A senior UNHCR official on the island says we need to see migration in a new way, not just with the 1951 refugee convention. ‘I call this the Great Walk. Everybody is here. People who say, “I’m leaving because I want to be fulfilled as a human being.” It’s not only because of the war. And I understand them – life is life because it moves! This is the formation of a new generation in Europe. Let’s not be afraid – let’s understand how we can live together.’

It’s only when you stop this flow of migrants that you get a crisis.

In Mytilene, the capital of Lesvos, the following day, hundreds of Greeks are demonstrating in support of refugees. Migrants clap and film the march on their phones.

University lecturer Dimitris Ballas says the people who live on the island are great. Now, they get 25 percent less money than six years ago. And there are so many refugees arriving – and less tourism. But they mostly don’t blame the refugees. One hotel owner said to me in Molyvos: ‘How can I be angry with these poor people? They have even less than we do. They are the victims of geopolitics – just like us.’

‘I’m hopeful. Some people are unhappy about this but most people are doing their best to help – in the middle of our own crisis,’ says Ballas. ‘It shows what it means to be human. And that is beautiful to see.’

But we do not yet have political humanitarian solutions. Boats are still sinking, there are many tragedies. And the EU have just made a $3.3billion agreement with Turkey, to keep refugees out of Europe.

‘How are we going to stop people? Keep them in Syria? Where are these people going to go?’ asks Rae McGrath. He is the director of Mercy Corps relief operations in Turkey and northern Syria. He says it is difficult to see the movement of people into Europe as a ‘crisis’- after stopping food aid to 621,000 homeless people in areas controlled by ISIS in early 2014.

‘When do we start shooting refugees?’ he asks.

Don’t give up on the politics

There is another possibility. And we can start building it now. The UN needs $20 billion for its humanitarian budget for 2016 (two-thirds of what Britain paid to save Lloyds Bank Group or the cost to the US of two-years of bombing ISIS in Syria); the world must share responsibility for refugees, and allow people to move safely; people moving to new lives would stop dying tomorrow if we have open land borders, reception centres for refugees and the possibility for refugees to legally travel by plane. Before we have all this, we need search-and-rescue in the Aegean Sea now.

We must fight for political solutions. So people can go back to their homes and live in peace, or come and live in Europe and the West (countries that helped make the wars, and create this unstable, unequal world).

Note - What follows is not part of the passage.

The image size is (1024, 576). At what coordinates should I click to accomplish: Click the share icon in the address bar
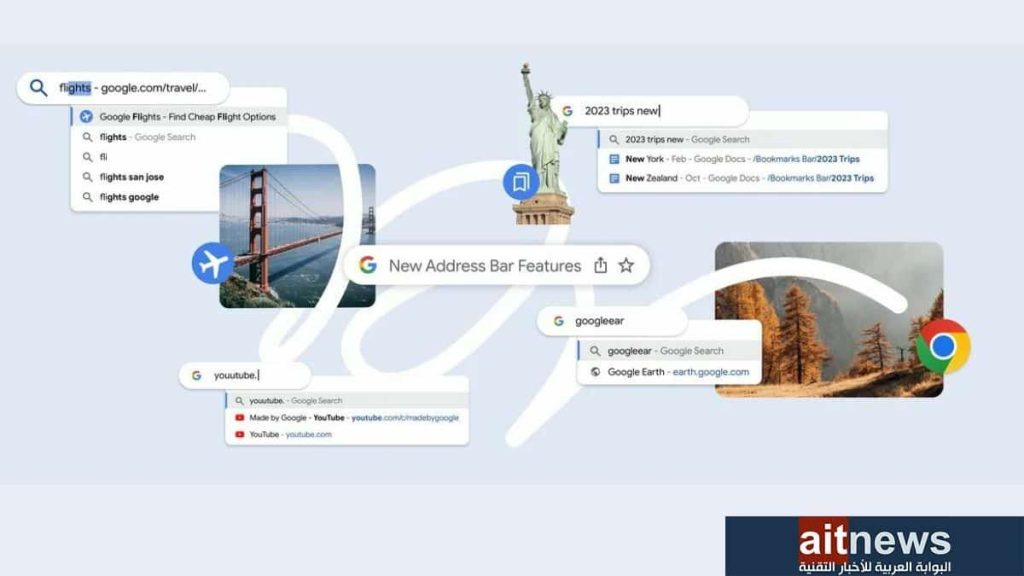[600, 265]
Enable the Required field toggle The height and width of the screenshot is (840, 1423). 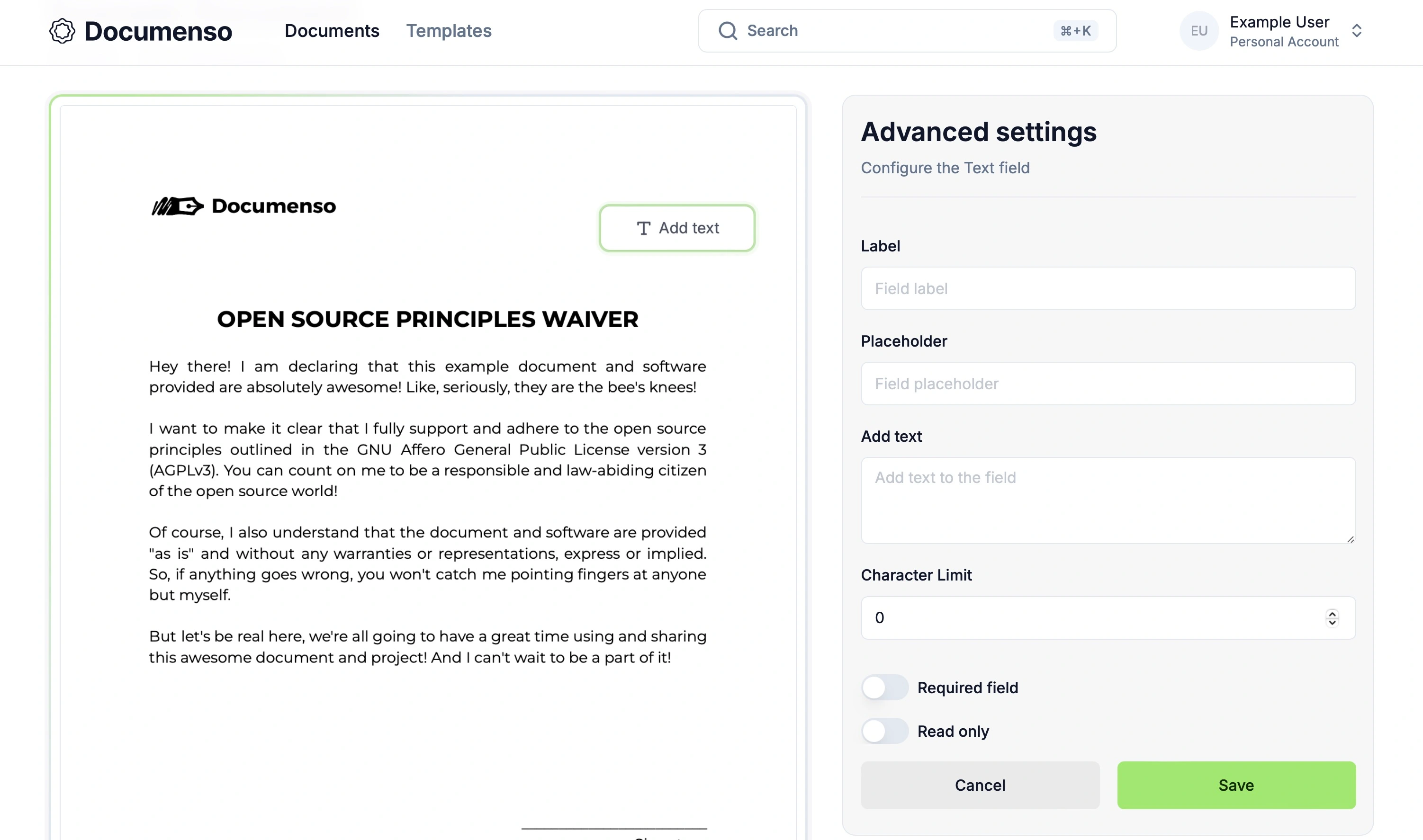pyautogui.click(x=883, y=688)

And it is very important to fight against the people who are against refugees. The far right is becoming more popular in Sweden, Austria, France and Switzerland, and the proto-fascist Pegida is getting more support in Germany.

But many people still support refugees. Many people in Athens voted for Syriza again, sometimes only because they are good to migrants.

This is very important because there will be more big migrations in this fragile, mobile world. This crisis is only the first.

People will continue to come. We have to expect it and not be afraid. It is impossible to close borders without so many people dying. People who do this only see people as numbers. Anyone who has seen men, women and children dying on the beaches of rich, peacetime Europe knows this is wrong. We can, and must, do better.